In Part 1, I outlined the mindset shift required to design AI agents, moving from designing screens to shaping behavior. But what does this work actually produce? Here is the practical playbook, the core deliverables and new metrics we use to build agents you can trust.

Deliverables

This work produces a set of core documents that serve as the blueprint for the agent’s behavior. These aren’t hypothetical artifacts; they guide the team:

  • Stance & Voice One-Pager: Defines the agent’s tone, scope, and boundaries, informing the final system prompt.
  • Capability Catalogue: A detailed inventory of every tool, complete with risk tags (e.g., [Read-Only, Low-Risk] vs. [Write, High-Risk, Reversible]).
  • Playbook of Critical Messages: A version-controlled set of pre-approved text for crucial interactions, embedded into the system prompt.
  • Conversation Maps: Visual blueprints of the turn-by-turn dialogue for a key task.
  • Trust Contract: Rules of engagement outlining the logic for confirmations or escalations.
  • Performance Scorecard: Metrics and rubrics to grade the agent’s responses, driving learning and improvement.

An example in practice

User: “What’s the status of the Phoenix project’s deployment?”
Agent: “I’m seeing a critical error in the pre-flight check for the database migration. This is the same error we saw last week. Do you want me to apply the same rollback procedure?”
User: “Yes, do it.”
Agent: “Executing rollback… Done. The system is now stable. I’ve logged the incident and the action you authorized under ticket #8675.”

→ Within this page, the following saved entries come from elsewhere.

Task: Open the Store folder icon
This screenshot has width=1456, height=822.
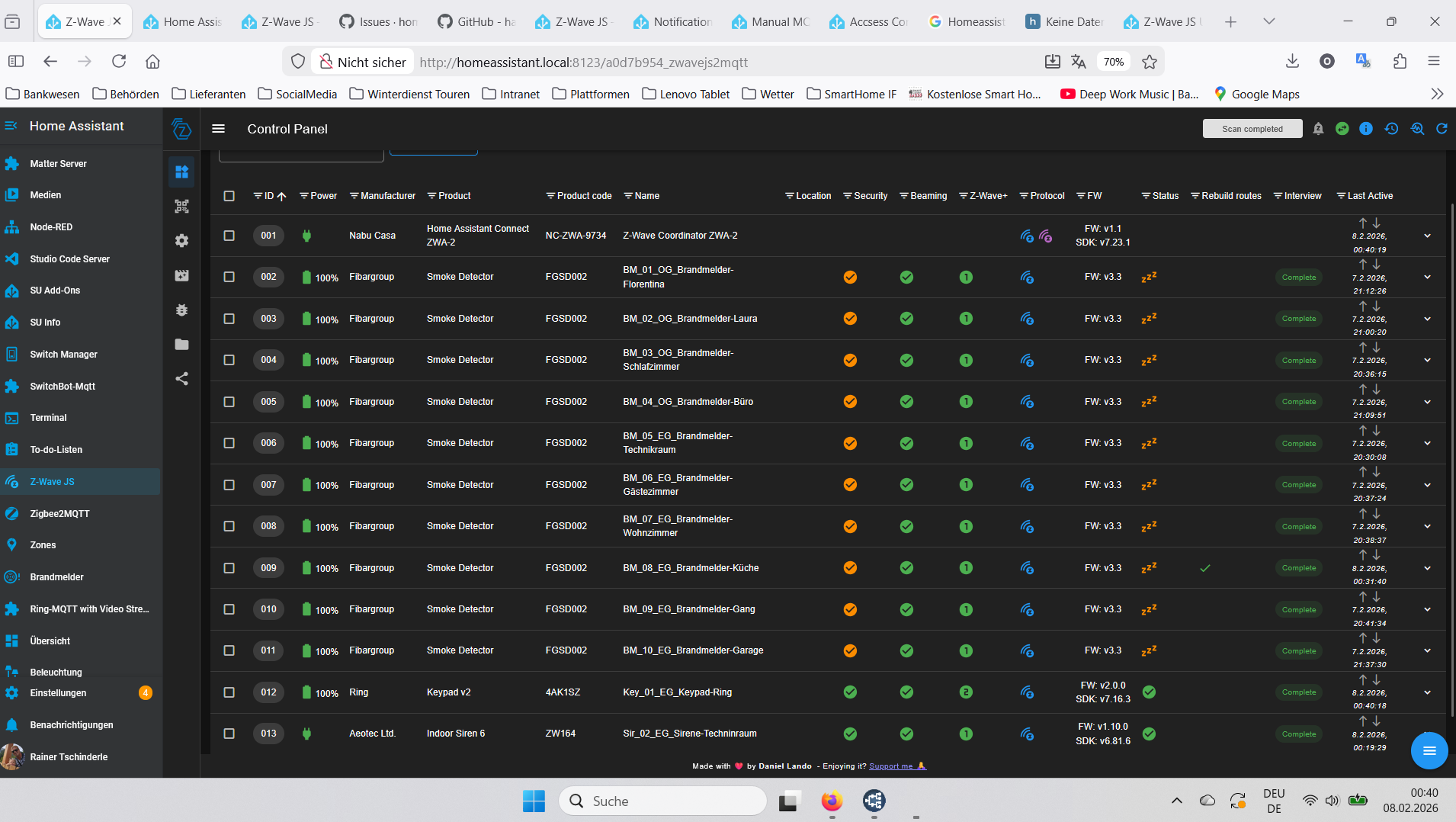Action: 181,345
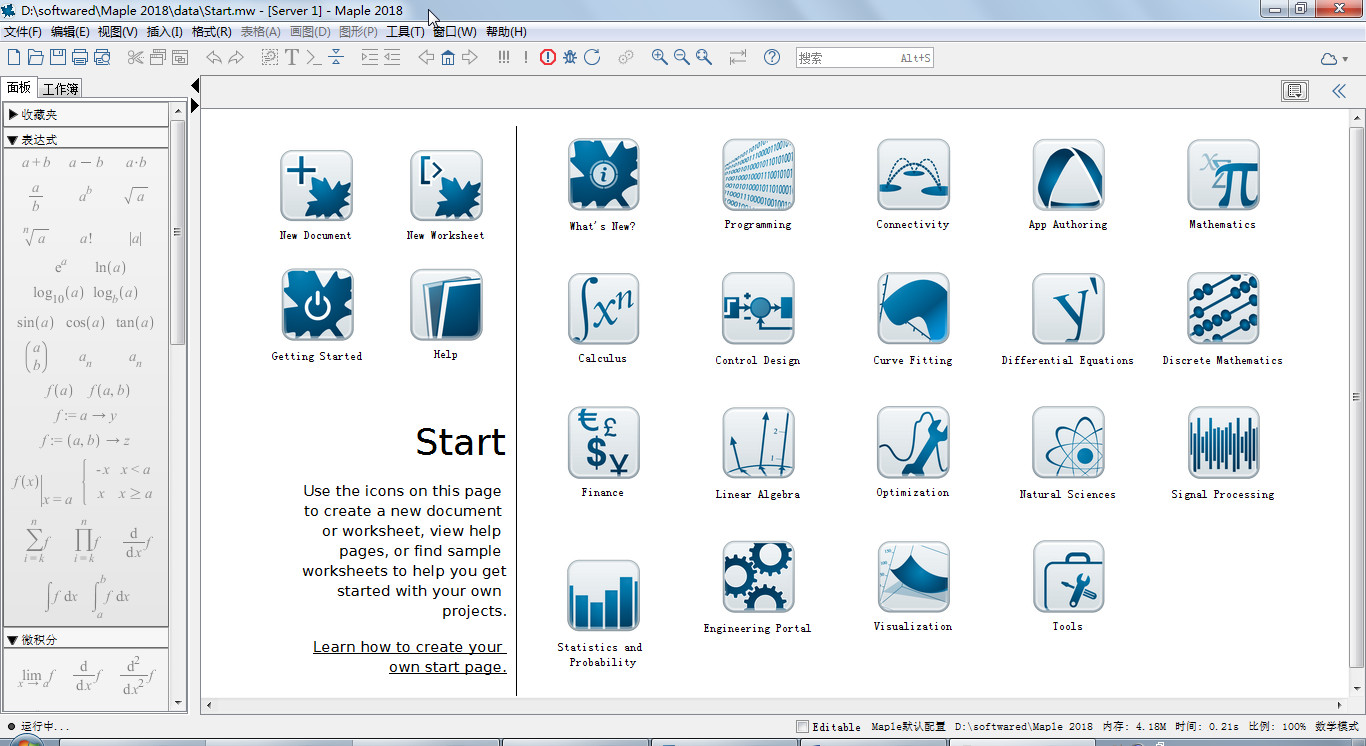Expand the 收藏夹 palette section
The image size is (1366, 746).
13,115
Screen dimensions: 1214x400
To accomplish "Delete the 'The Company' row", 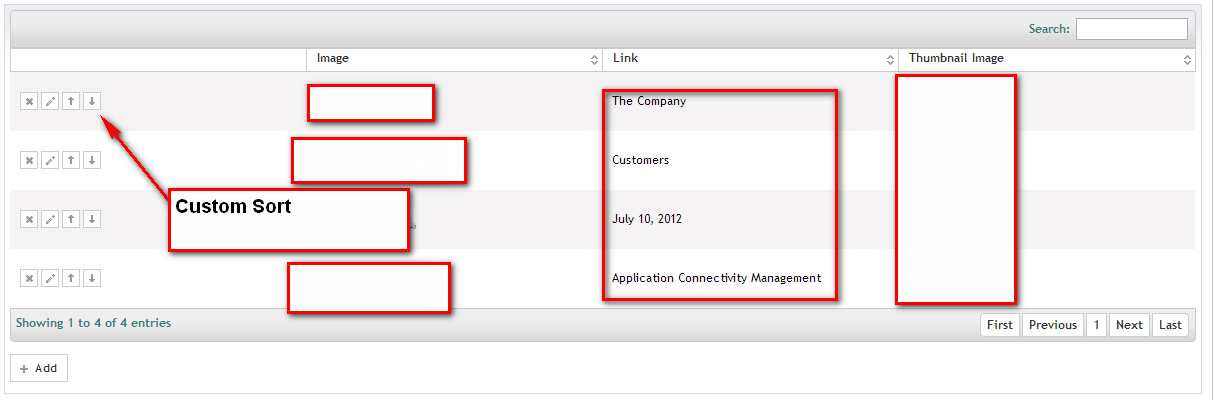I will pyautogui.click(x=29, y=101).
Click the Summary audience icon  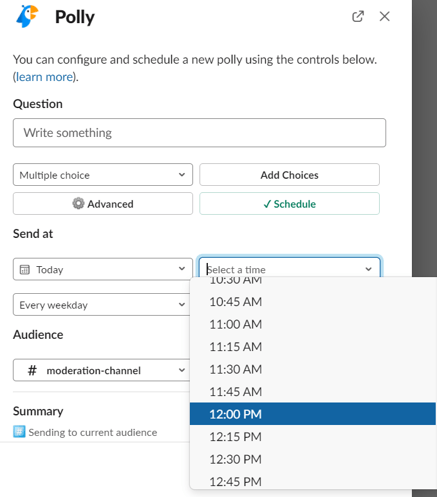[x=19, y=431]
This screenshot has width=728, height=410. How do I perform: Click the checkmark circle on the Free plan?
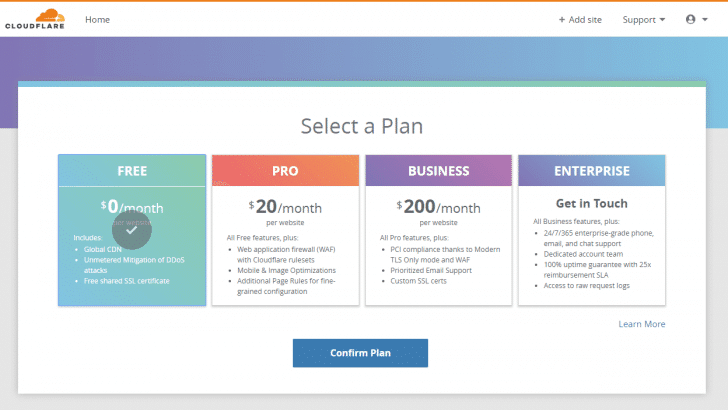click(131, 230)
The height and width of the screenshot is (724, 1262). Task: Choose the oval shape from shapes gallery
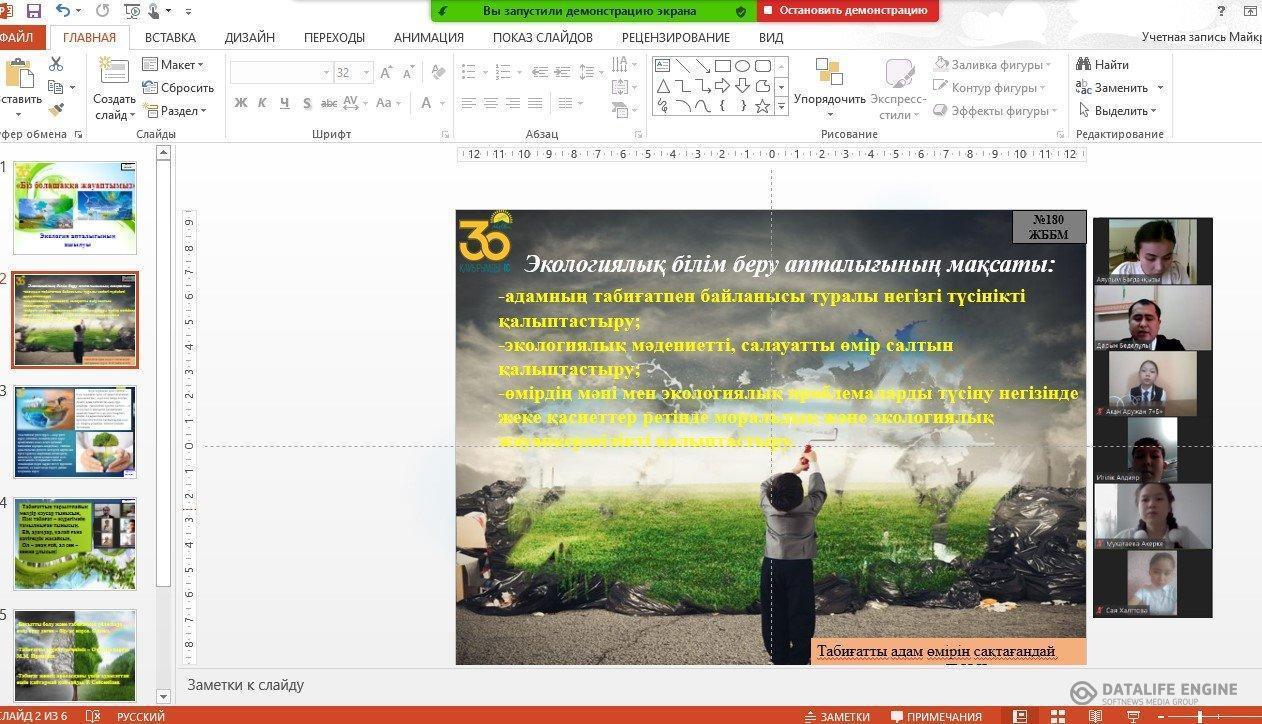[742, 66]
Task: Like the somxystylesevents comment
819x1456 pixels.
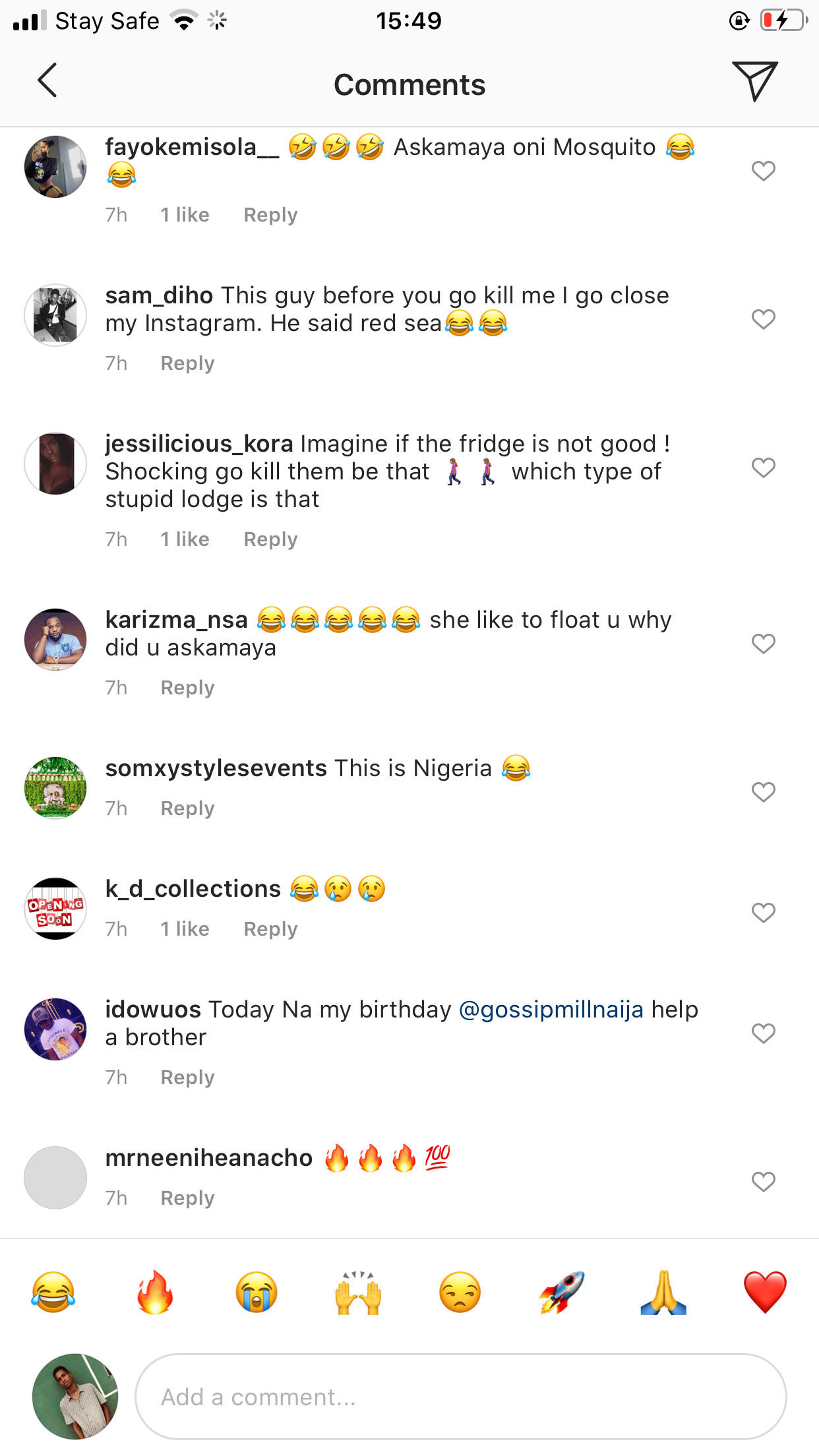Action: coord(763,791)
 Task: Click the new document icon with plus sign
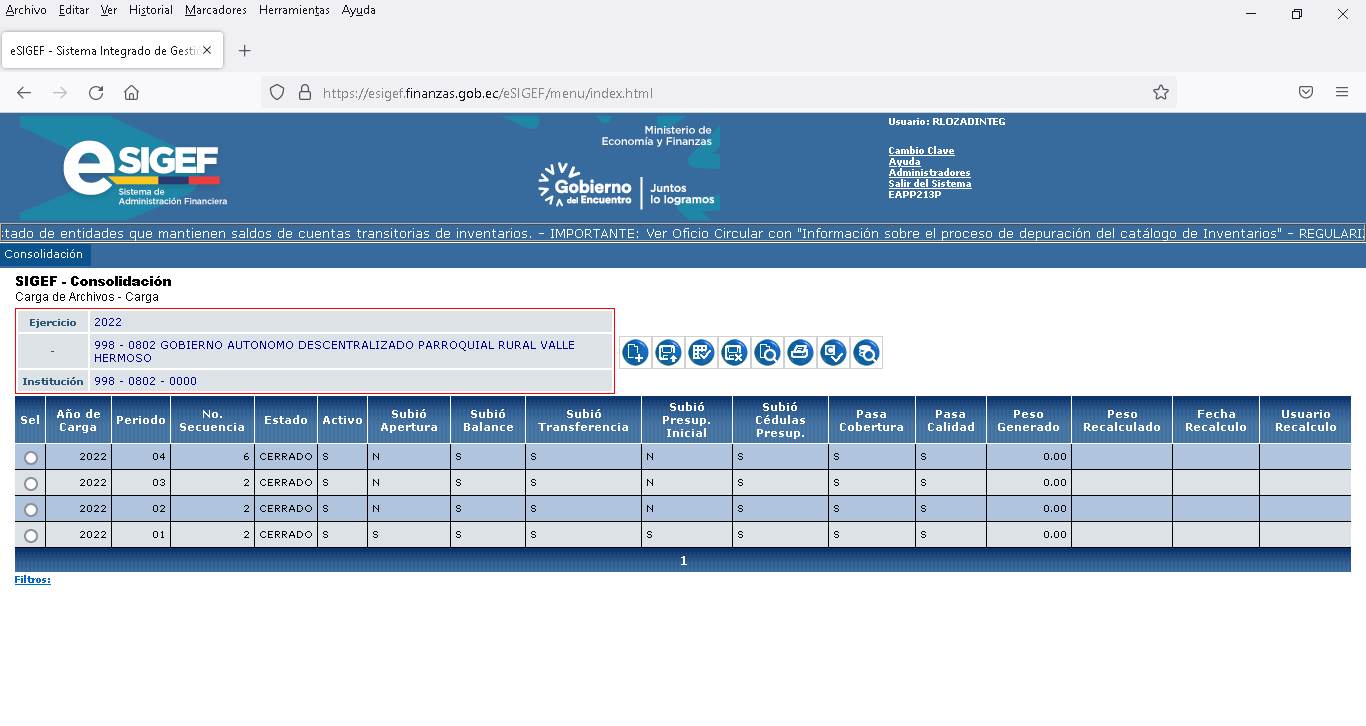pos(635,352)
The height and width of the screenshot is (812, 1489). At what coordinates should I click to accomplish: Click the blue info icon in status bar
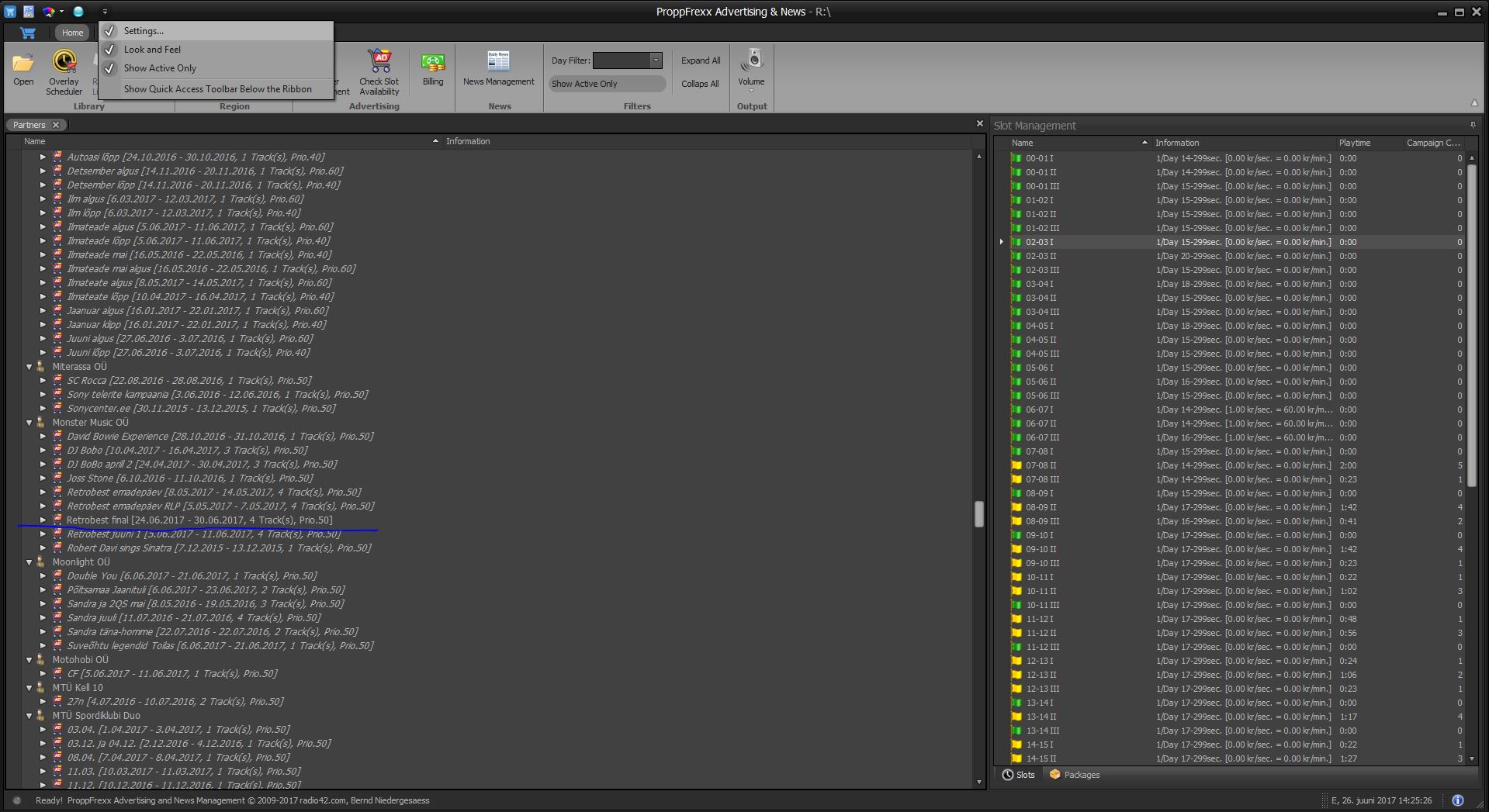1457,800
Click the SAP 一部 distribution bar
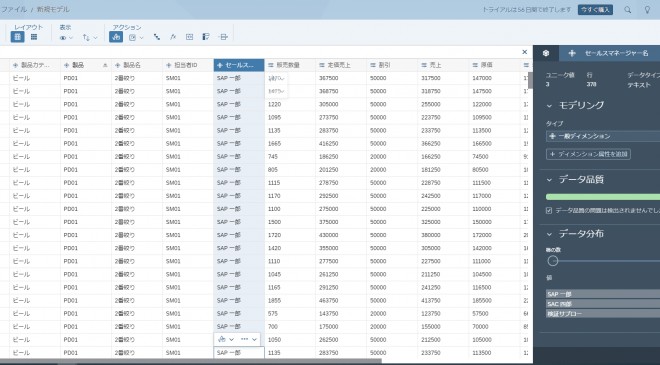The width and height of the screenshot is (660, 365). (x=603, y=294)
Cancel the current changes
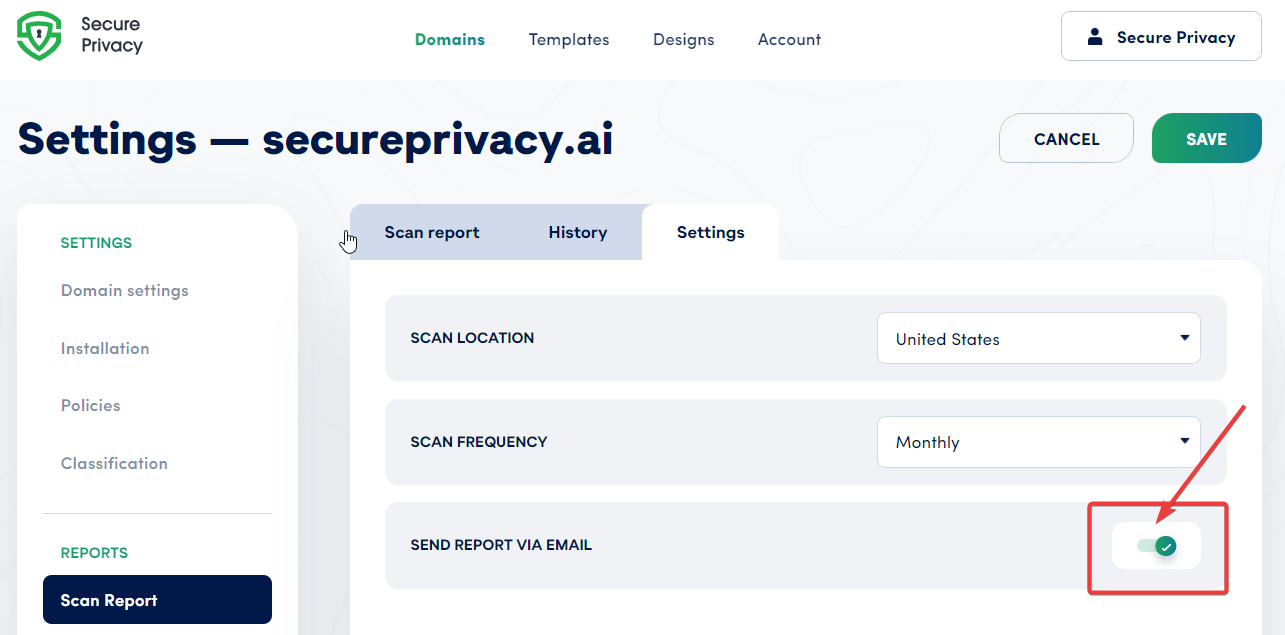The image size is (1285, 635). coord(1066,139)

This exchange demonstrates the core principles: the agent observes, provides context, proposes a clear action, waits for explicit consent, confirms completion, and provides an audit trail.

Metrics that matter

I’m no longer tracking engagement or clicks. I’m measuring what matters in a high-stakes environment:

  • Task Resolution Rate: How often does the agent successfully help the user complete their goal?
  • Time to Mitigation: How much faster is a problem solved with the agent versus the manual baseline?
  • Confirmed-Action Accuracy: Does the agent do exactly what it was authorized to do?
  • Audit Completeness: Is every action logged with a clear who, what, and why?

This is the work of AX. It’s a real discipline, not title inflation. The deliverables and metrics above are the difference between building a chatbot demo and shipping an AI agent you can actually trust. This is where the future of product development is heading.